▶ [WHAT YOU SHOULD DO] Copy out only the lines running from the one that contains "You are a GUI" through the end of the listing. Pictures stay out.

▶ [EXCERPTED DATA]
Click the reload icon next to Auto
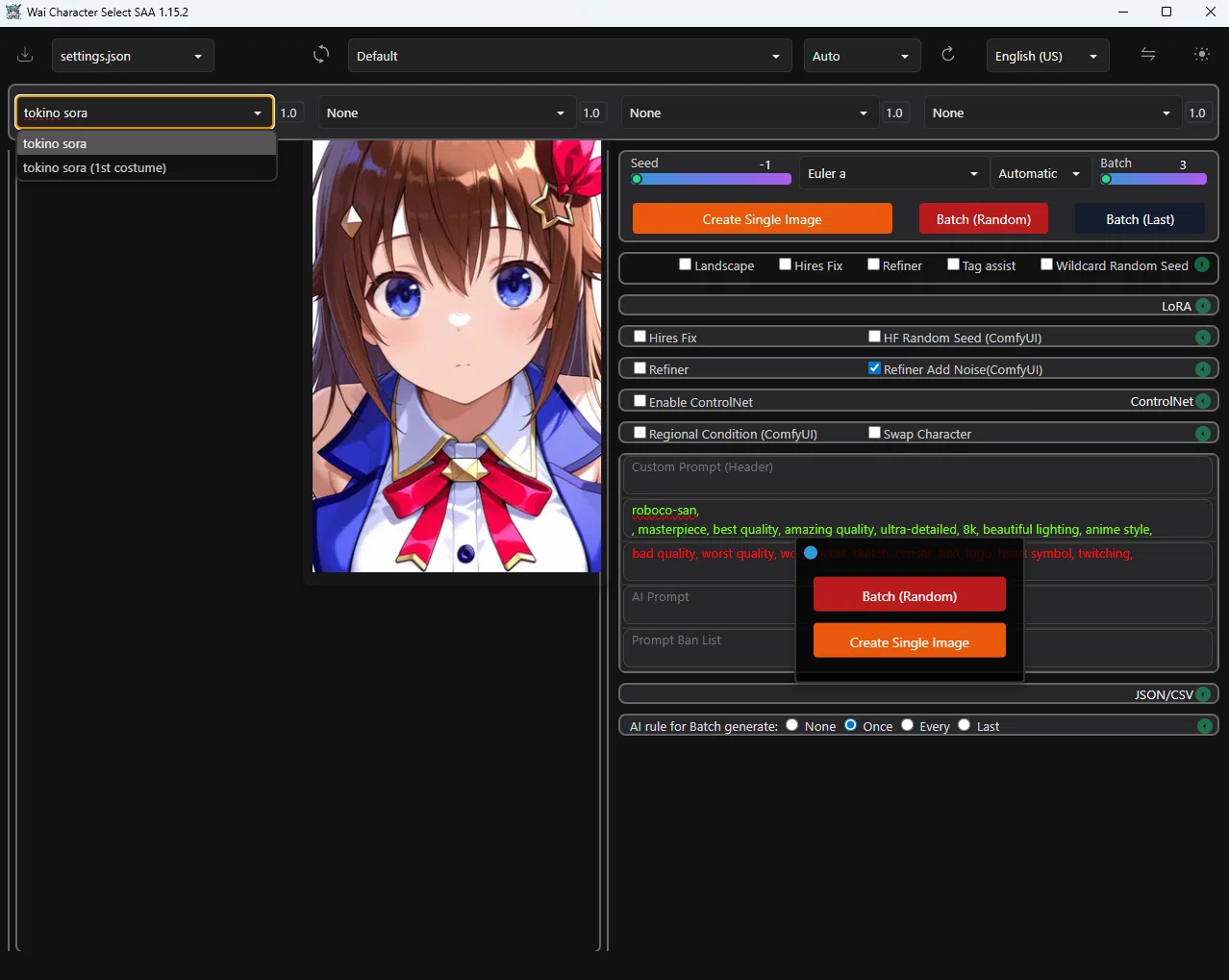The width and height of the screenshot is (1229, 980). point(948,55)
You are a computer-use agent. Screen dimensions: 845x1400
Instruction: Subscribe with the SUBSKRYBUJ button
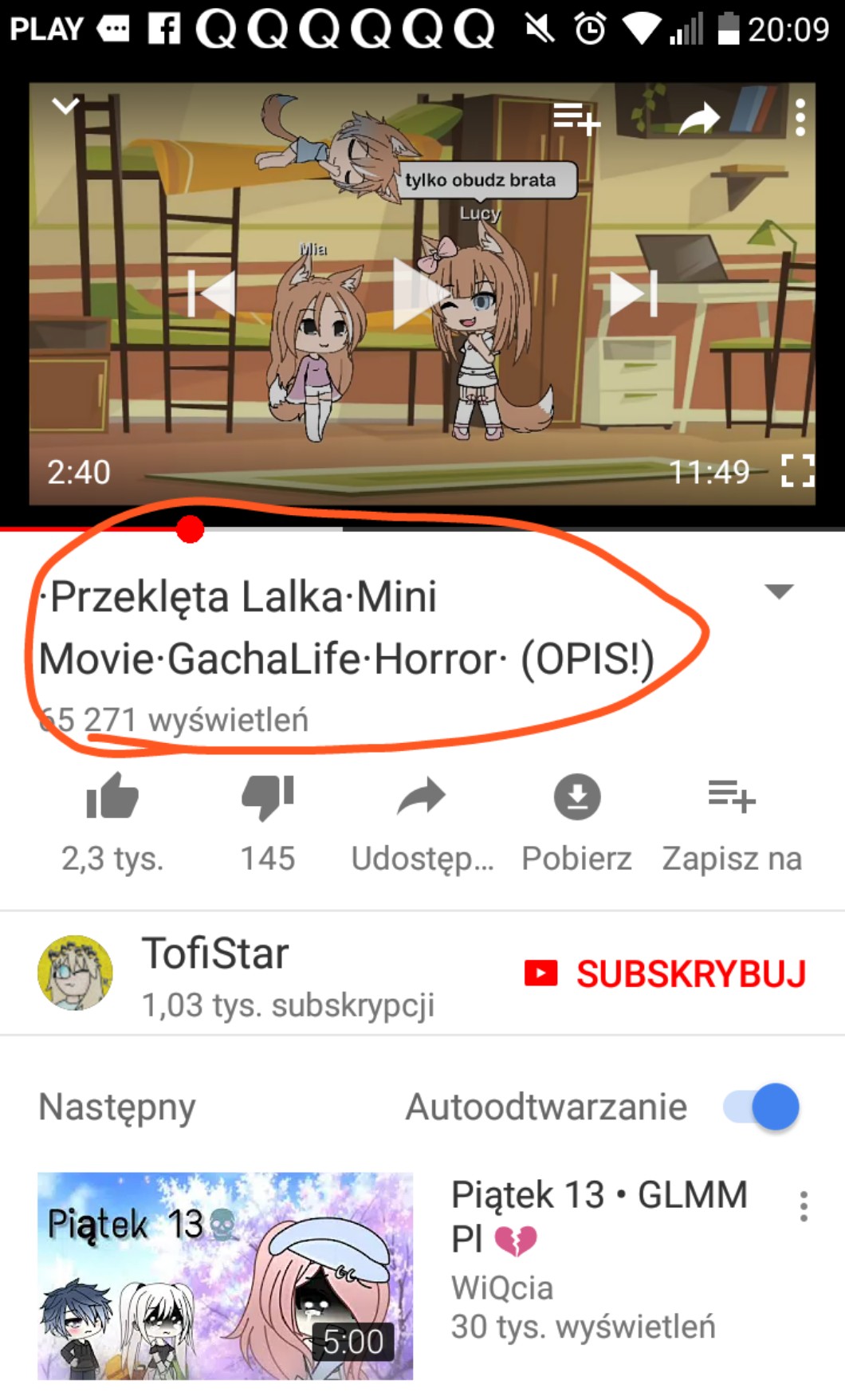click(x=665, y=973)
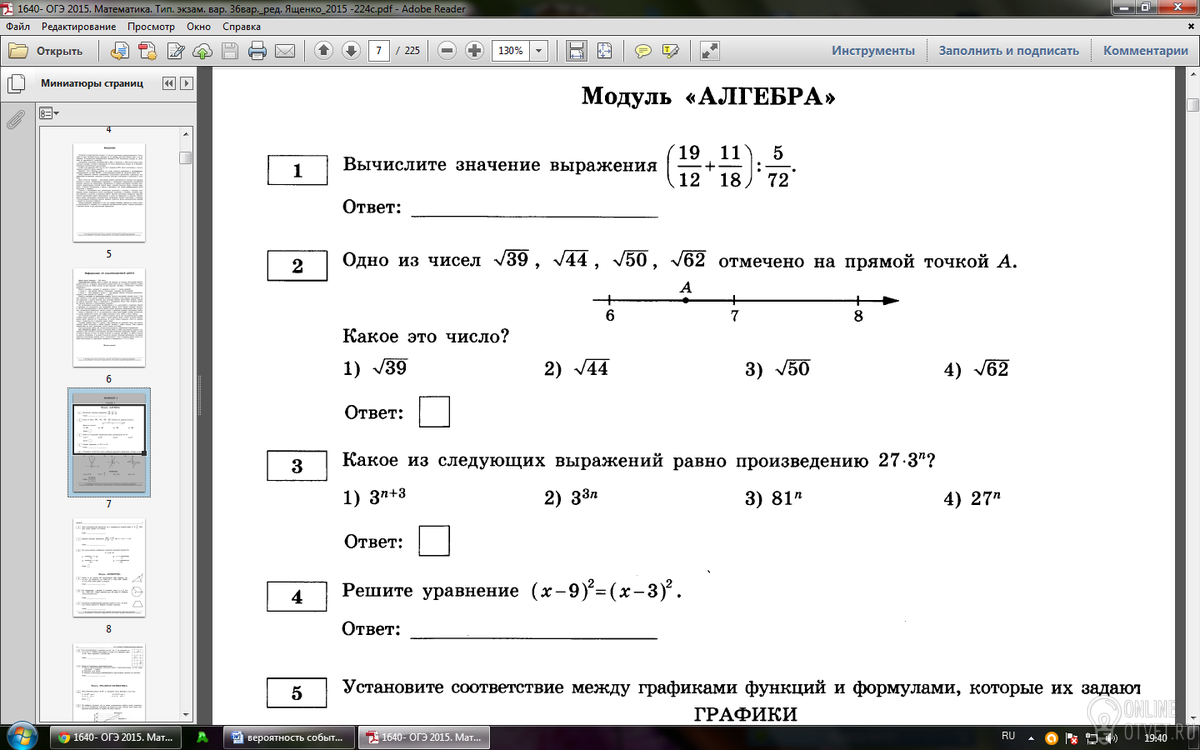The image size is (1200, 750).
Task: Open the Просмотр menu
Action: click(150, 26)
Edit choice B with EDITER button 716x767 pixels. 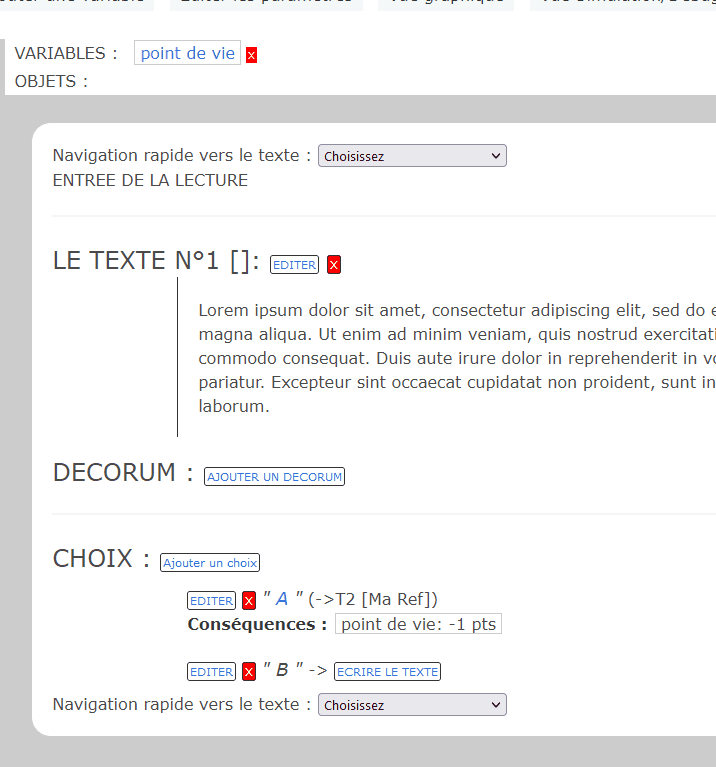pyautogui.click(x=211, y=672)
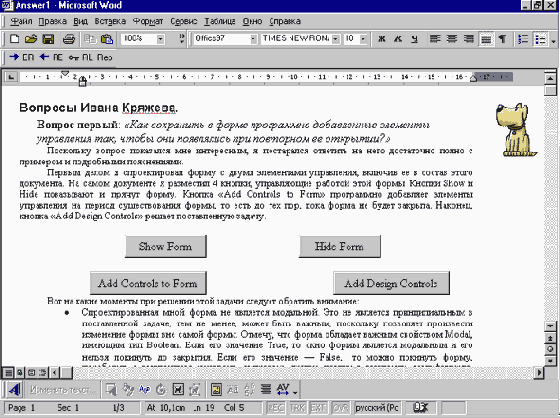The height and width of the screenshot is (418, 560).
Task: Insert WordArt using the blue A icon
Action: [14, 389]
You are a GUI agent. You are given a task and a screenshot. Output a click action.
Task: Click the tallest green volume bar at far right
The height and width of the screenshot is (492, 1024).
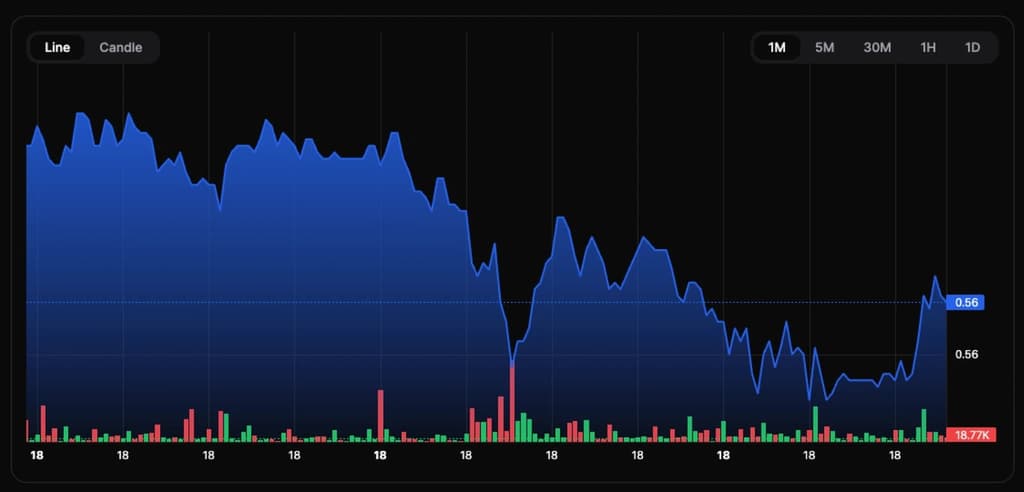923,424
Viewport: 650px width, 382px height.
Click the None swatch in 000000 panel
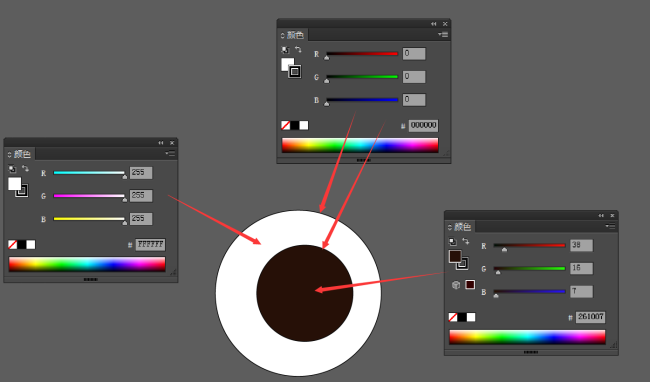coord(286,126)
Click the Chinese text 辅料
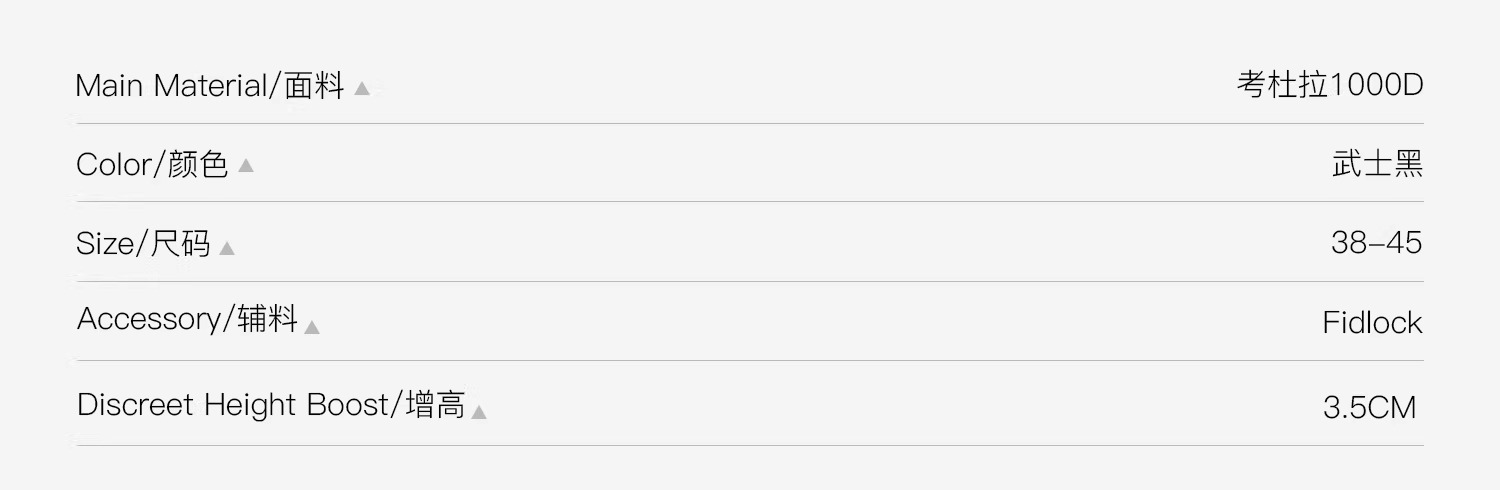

▶ [REPLY TO THE EXERCISE]
You are a GUI agent. You are given a task and a screenshot. Output a click action.
Task: Click the tallest green volume bar at far right
The height and width of the screenshot is (492, 1024).
923,424
Viewport: 650px width, 382px height.
Click the None swatch in 000000 panel
coord(286,126)
Click the Chinese text 辅料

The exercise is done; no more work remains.